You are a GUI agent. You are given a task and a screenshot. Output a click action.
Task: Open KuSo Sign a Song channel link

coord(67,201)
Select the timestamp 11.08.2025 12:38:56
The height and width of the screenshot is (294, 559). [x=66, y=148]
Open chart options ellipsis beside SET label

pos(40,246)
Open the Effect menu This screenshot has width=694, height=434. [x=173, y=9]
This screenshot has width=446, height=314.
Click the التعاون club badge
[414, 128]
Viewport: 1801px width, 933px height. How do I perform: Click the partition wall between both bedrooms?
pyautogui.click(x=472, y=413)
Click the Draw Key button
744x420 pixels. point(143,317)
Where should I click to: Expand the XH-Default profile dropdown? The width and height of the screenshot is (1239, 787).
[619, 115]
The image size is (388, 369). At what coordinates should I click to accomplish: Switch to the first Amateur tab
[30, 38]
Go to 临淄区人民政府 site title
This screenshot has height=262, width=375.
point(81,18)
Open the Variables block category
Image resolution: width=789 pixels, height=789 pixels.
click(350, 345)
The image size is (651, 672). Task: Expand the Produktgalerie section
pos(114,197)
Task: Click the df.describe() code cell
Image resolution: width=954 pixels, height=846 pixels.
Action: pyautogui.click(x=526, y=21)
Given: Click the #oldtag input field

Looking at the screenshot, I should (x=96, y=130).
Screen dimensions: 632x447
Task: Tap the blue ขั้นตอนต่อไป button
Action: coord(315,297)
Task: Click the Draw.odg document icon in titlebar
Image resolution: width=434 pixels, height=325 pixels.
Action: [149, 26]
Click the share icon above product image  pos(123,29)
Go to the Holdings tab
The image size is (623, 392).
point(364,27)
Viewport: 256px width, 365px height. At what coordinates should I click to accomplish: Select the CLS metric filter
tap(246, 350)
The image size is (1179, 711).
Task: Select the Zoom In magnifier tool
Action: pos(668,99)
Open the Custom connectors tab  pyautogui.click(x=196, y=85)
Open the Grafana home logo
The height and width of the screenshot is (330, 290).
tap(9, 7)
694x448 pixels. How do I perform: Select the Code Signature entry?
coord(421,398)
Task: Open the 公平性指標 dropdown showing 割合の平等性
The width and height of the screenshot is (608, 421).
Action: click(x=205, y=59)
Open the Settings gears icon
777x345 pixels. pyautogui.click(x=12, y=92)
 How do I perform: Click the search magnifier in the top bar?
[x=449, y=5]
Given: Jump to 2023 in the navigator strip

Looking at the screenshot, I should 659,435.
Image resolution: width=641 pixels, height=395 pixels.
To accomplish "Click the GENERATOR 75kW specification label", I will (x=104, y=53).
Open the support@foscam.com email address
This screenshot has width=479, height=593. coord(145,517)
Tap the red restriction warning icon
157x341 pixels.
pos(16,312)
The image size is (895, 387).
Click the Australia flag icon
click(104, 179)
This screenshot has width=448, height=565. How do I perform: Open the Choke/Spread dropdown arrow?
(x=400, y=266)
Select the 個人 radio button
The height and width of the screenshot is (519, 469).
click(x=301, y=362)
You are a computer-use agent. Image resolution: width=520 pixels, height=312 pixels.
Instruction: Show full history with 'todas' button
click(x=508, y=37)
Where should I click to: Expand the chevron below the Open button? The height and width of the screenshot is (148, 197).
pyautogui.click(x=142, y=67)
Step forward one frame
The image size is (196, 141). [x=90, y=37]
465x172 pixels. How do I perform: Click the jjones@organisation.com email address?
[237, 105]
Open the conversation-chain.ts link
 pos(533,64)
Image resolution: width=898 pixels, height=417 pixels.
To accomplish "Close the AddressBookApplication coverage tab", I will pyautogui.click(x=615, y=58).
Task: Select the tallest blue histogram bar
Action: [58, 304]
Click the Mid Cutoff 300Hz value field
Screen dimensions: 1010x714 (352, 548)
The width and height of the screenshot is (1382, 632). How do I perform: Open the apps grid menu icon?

+---+

Activity =>
Extract the full listing above without alteration.

Written response =>
You are a GUI agent. You are given a task and a screenshot. Output a click action.
Task: Open KuSo Sign a Song channel link

coord(67,201)
Select the timestamp 11.08.2025 12:38:56
The height and width of the screenshot is (294, 559). [x=66, y=148]
Open chart options ellipsis beside SET label

pos(40,246)
Open the Effect menu This screenshot has width=694, height=434. [x=173, y=9]
This screenshot has width=446, height=314.
Click the التعاون club badge
[414, 128]
Viewport: 1801px width, 933px height. How do I perform: Click the partition wall between both bedrooms?
pyautogui.click(x=472, y=413)
Click the Draw Key button
744x420 pixels. point(143,317)
Where should I click to: Expand the XH-Default profile dropdown? The width and height of the screenshot is (1239, 787).
[619, 115]
The image size is (388, 369). At what coordinates should I click to accomplish: Switch to the first Amateur tab
[30, 38]
Go to 临淄区人民政府 site title
This screenshot has height=262, width=375.
point(81,18)
Open the Variables block category
Image resolution: width=789 pixels, height=789 pixels.
click(350, 345)
The image size is (651, 672). Task: Expand the Produktgalerie section
pos(114,197)
Task: Click the df.describe() code cell
Image resolution: width=954 pixels, height=846 pixels.
Action: pyautogui.click(x=526, y=21)
Given: Click the #oldtag input field

Looking at the screenshot, I should (x=96, y=130).
Screen dimensions: 632x447
Task: Tap the blue ขั้นตอนต่อไป button
Action: coord(315,297)
Task: Click the Draw.odg document icon in titlebar
Image resolution: width=434 pixels, height=325 pixels.
Action: [149, 26]
Click the share icon above product image  pos(123,29)
Go to the Holdings tab
The image size is (623, 392).
point(364,27)
Viewport: 256px width, 365px height. At what coordinates should I click to accomplish: Select the CLS metric filter
tap(246, 350)
The image size is (1179, 711).
Task: Select the Zoom In magnifier tool
Action: pos(668,99)
Open the Custom connectors tab  pyautogui.click(x=196, y=85)
Open the Grafana home logo
The height and width of the screenshot is (330, 290).
tap(9, 7)
694x448 pixels. How do I perform: Select the Code Signature entry?
coord(421,398)
Task: Open the 公平性指標 dropdown showing 割合の平等性
The width and height of the screenshot is (608, 421).
Action: click(x=205, y=59)
Open the Settings gears icon
777x345 pixels. pyautogui.click(x=12, y=92)
 How do I perform: Click the search magnifier in the top bar?
[x=449, y=5]
Given: Jump to 2023 in the navigator strip

Looking at the screenshot, I should 659,435.
Image resolution: width=641 pixels, height=395 pixels.
To accomplish "Click the GENERATOR 75kW specification label", I will (x=104, y=53).
Open the support@foscam.com email address
This screenshot has width=479, height=593. coord(145,517)
Tap the red restriction warning icon
157x341 pixels.
pos(16,312)
The image size is (895, 387).
Click the Australia flag icon
click(104, 179)
This screenshot has width=448, height=565. How do I perform: Open the Choke/Spread dropdown arrow?
(x=400, y=266)
Select the 個人 radio button
The height and width of the screenshot is (519, 469).
click(x=301, y=362)
You are a computer-use agent. Image resolution: width=520 pixels, height=312 pixels.
Instruction: Show full history with 'todas' button
click(x=508, y=37)
Where should I click to: Expand the chevron below the Open button? The height and width of the screenshot is (148, 197).
pyautogui.click(x=142, y=67)
Step forward one frame
The image size is (196, 141). [x=90, y=37]
465x172 pixels. How do I perform: Click the jjones@organisation.com email address?
[237, 105]
Open the conversation-chain.ts link
 pos(533,64)
Image resolution: width=898 pixels, height=417 pixels.
To accomplish "Close the AddressBookApplication coverage tab", I will pyautogui.click(x=615, y=58).
Task: Select the tallest blue histogram bar
Action: [58, 304]
Click the Mid Cutoff 300Hz value field
Screen dimensions: 1010x714 (352, 548)
The width and height of the screenshot is (1382, 632). How do I perform: Open the apps grid menu icon?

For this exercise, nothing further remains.